Entonces, ocurrieron dos cosas que me llamaron poderosamente
la atención. Primero, un delgado rayo de sol se filtró entre las nubes y fue a posarse
durante un minuto aproximadamente sobre el capó de mi coche.
Esto no era
extraño de por sí y es algo que sucede a menudo. Pero lo que me sorprendió es que el rayo
de luz parecía curvarse como el hilo de una telaraña adherida al auto. Por un
momento fue como si el cielo hubiera sacado la caña de pescar e intentara atraparme
con su sedal enganchado al vehículo. Supongo que fue un efecto óptico o la refracción en el cristal
del parabrisas. Pero su duración me permitió maravillarme y preguntarme si no
había algo de magia en aquel pequeño fenómeno natural.
Al cabo de unos minutos, mientras aguardaba con ilusión que
aquello se repitiera (no volvió a pasar, pese a que las circunstancias
atmosféricas no habían cambiado, y los siguientes rayos de sol se posaron en perfecta y rigurosa rectitud), observé cómo dos pequeños animales se
paseaban por el carril izquierdo de mi lado de la autopista. Pasé a su lado a
toda velocidad (la velocidad permitida, ojo), pero tuve tiempo de apreciar que
se trataba de dos perdices que ni se inmutaron a mi paso y seguían caminando
tranquilamente como si estuvieran en medio de un herbazal. La verdad es que no había mucho tráfico, pero quedé asombrado
de que los dos pájaros continuaran a su aire, expuestos a que los atropellaran.

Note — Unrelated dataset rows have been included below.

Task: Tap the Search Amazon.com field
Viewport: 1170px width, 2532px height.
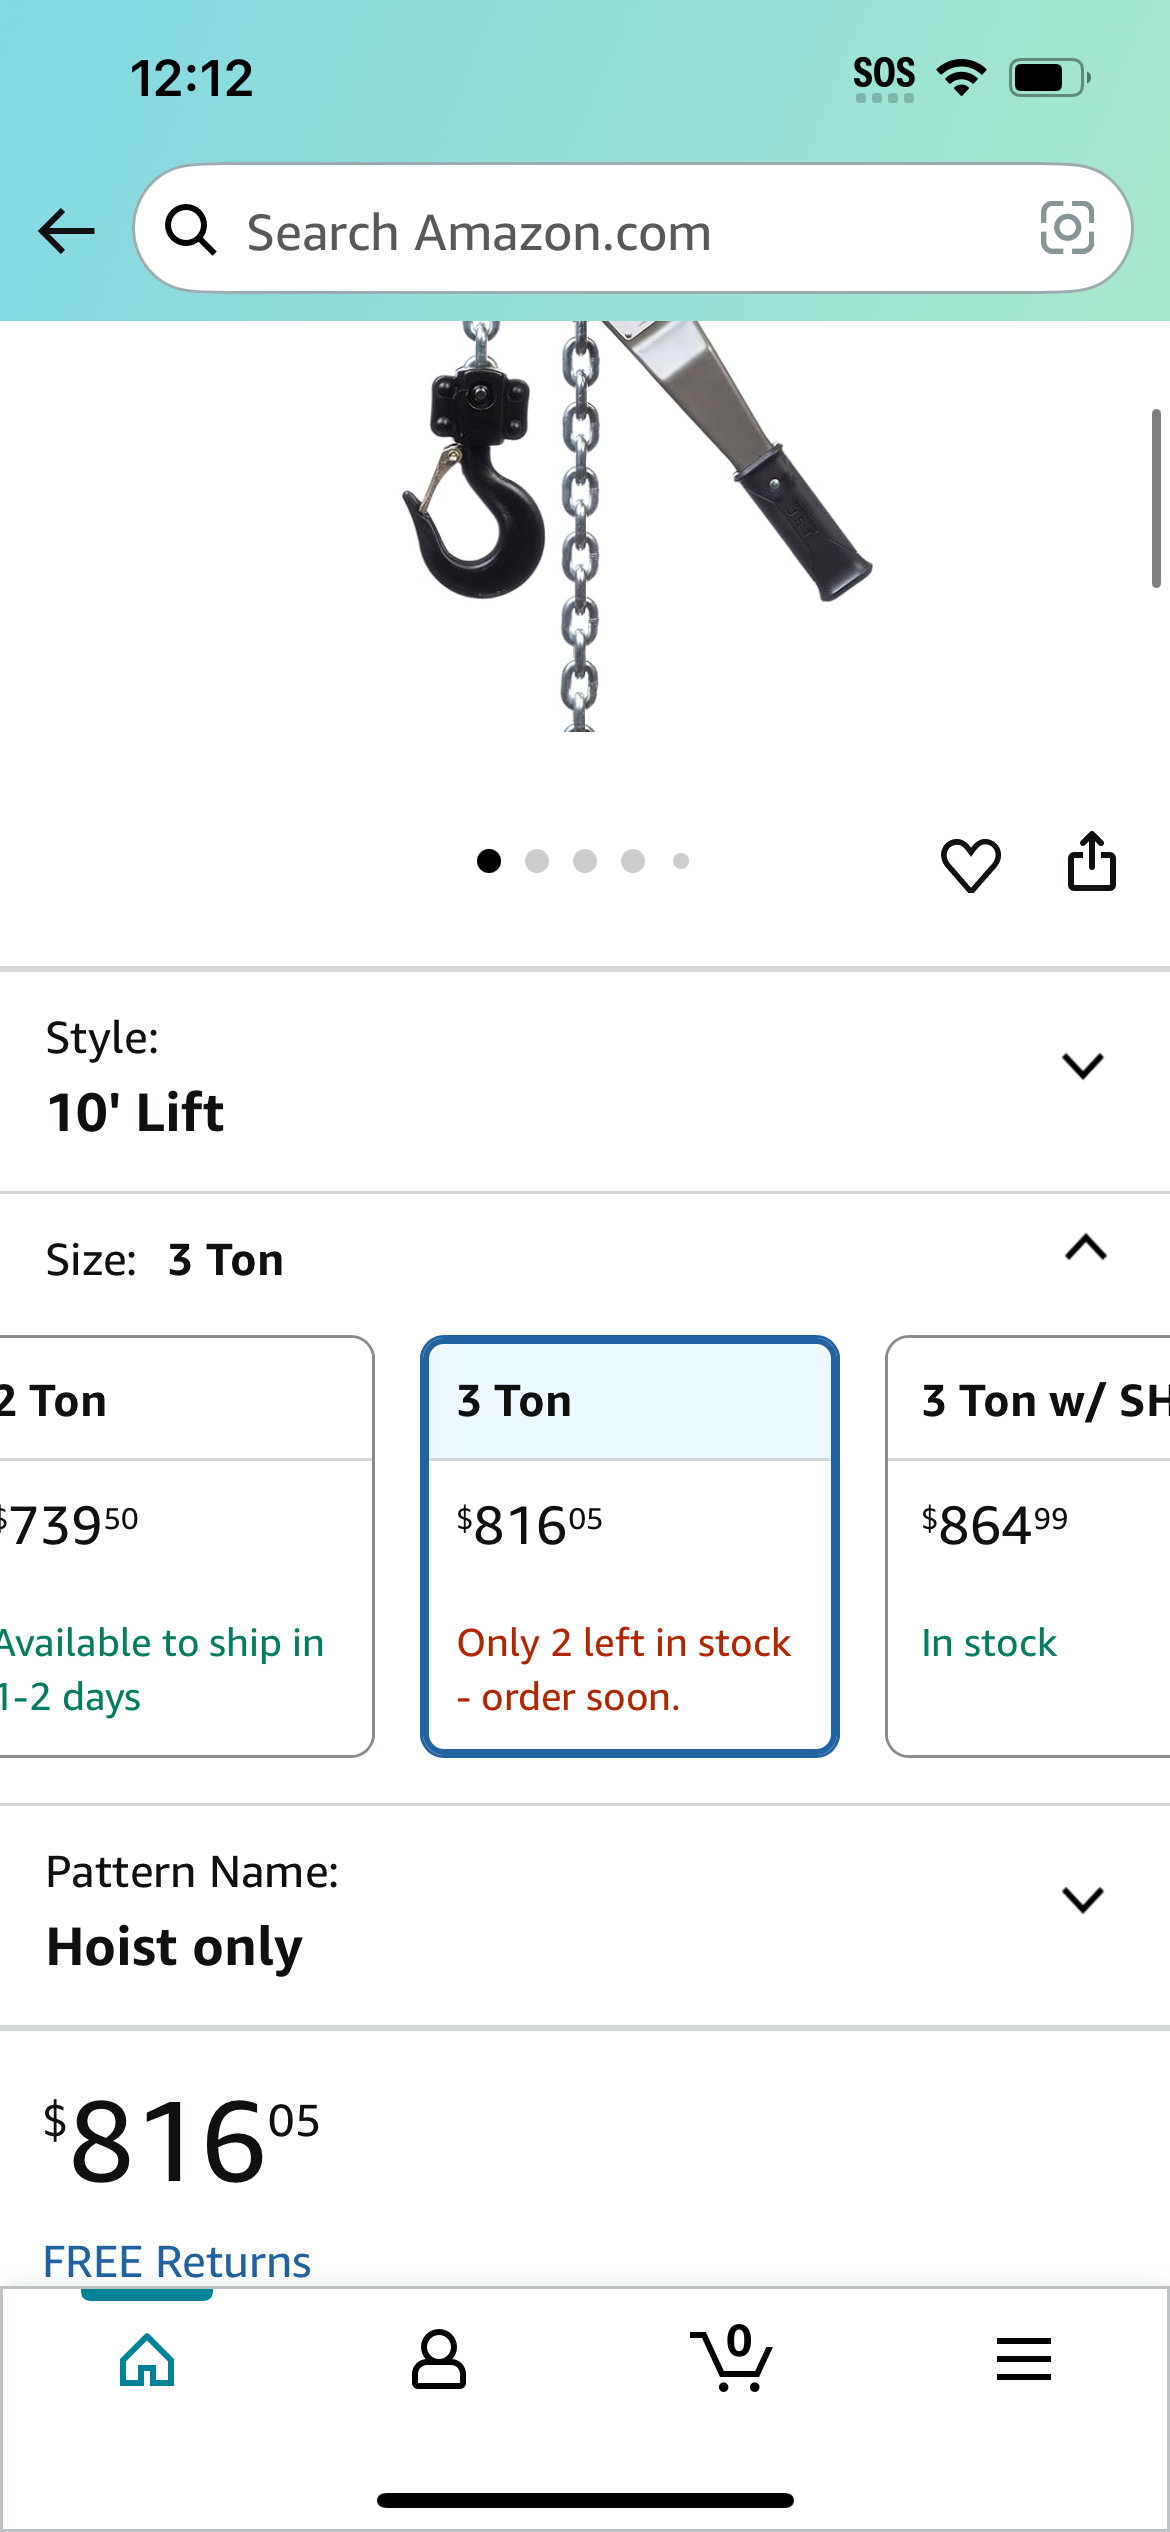Action: pyautogui.click(x=633, y=229)
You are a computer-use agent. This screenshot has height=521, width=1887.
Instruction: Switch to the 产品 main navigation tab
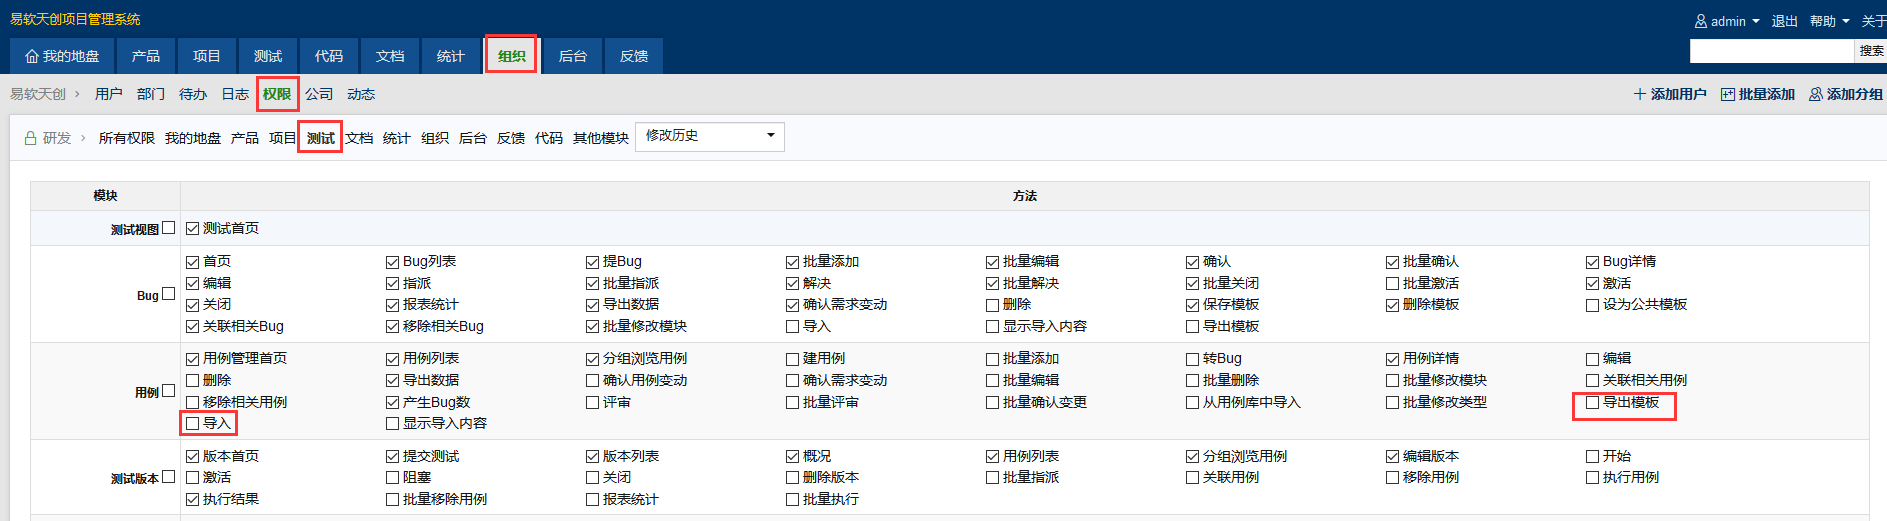146,56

Ya no tengo nada más que contar, salvo que el resto del
viaje transcurrió con monotonía y normalidad, pues los pueblos amurallados y
con fortalezas que bordean la autopista, como Evoramonte, Estremoz o
Montemor-o-Novo, ya habían quedado atrás. Al cabo de unos tres cuartos de hora
alcancé mi destino y me metí en el hotel. Justo entonces se precipitó un fuerte
chaparrón que ya se había apagado cuando volví a salir para buscar
mi cena en el restaurante de El chico de
Porto. Entonces volvió un poco la melancolía, porque hacía un mes que había
estado allí con mi mujer y mis niños y nos habíamos divertido mucho, comiendo pescado de calidad. Al menos,
había podido hablar con ellos e incluso verlos a través de Skype (para eso está
la tecnología).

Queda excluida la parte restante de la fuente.